An Unusual Cause Of Alveolar Accumulation Of Foamy Macrophages In Adults

A 33-year-old non-smoking female presented with a 6-months history of mild dyspnea and cough. Physiologic testing showed a moderate restrictive ventilatory impairment, whereas high-resolution CT revealed bilateral ground-glass opacities and thickening of interlobular septa. A videothoracoscopic biopsy was performed. Microscopically, the pulmonary architecture was preserved, with only a minimal interstitial fibrosis. The alveolar and the bronchiolar spaces were filled by finely vacuolated macrophages, whereas Pas-positive macrophages expanded the pleural and the interlobular connective tissues. The bronchiolar epithelium had a peculiar clear cytoplasm. Three months after the biopsy, the patient presented with abdominal pain, hepatosplenomegaly and thrombocytopenia. A bone marrow biopsy showed a “sea-blue histiocytosis”. The sphingomyelinase activity, evaluated in cultured fibroblasts, was markedly reduced and a diagnosis of Niemann-Pick disease type B was performed.
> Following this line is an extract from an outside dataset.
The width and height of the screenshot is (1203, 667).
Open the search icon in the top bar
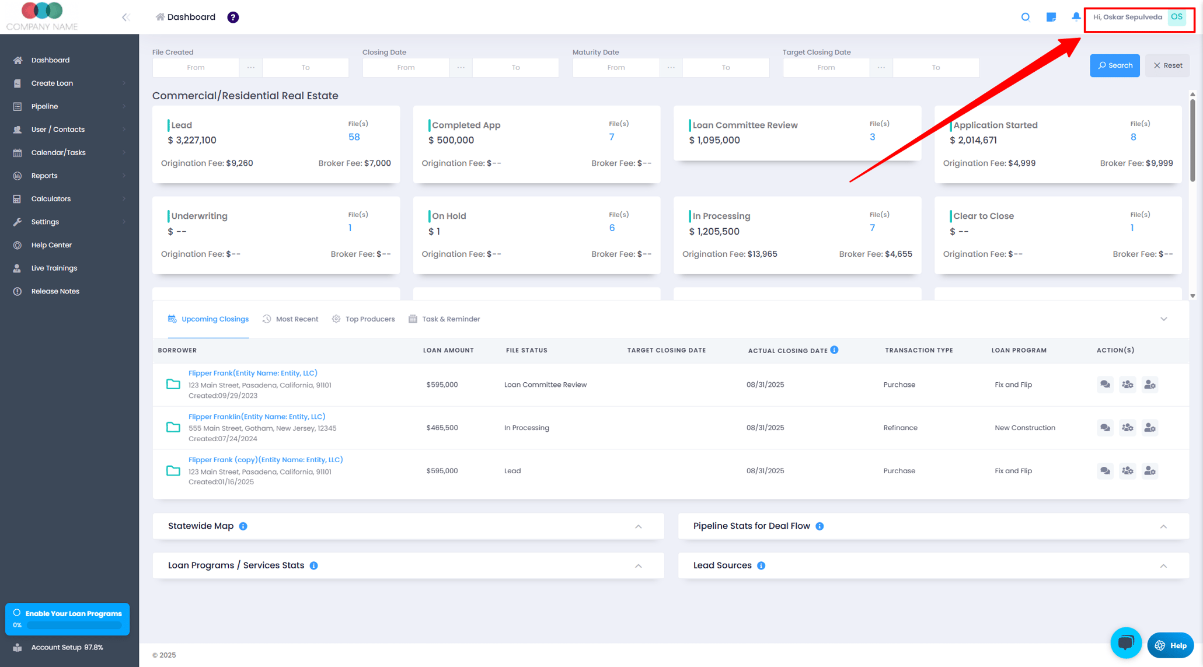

In the lung: 1) the evaluation of both morphology and localization of the macrophages may provide useful diagnostic clues to the pathologist; 2) although rare, the possibility of a metabolic disease must be considered also in adults; and 3) a diffuse alveolar accumulation of foamy macrophages without a significant fibrosis/inflammation, particularly when associated with a clarification of the bronchiolar epithelium, is characteristic of pulmonary involvement in Niemann-Pick disease.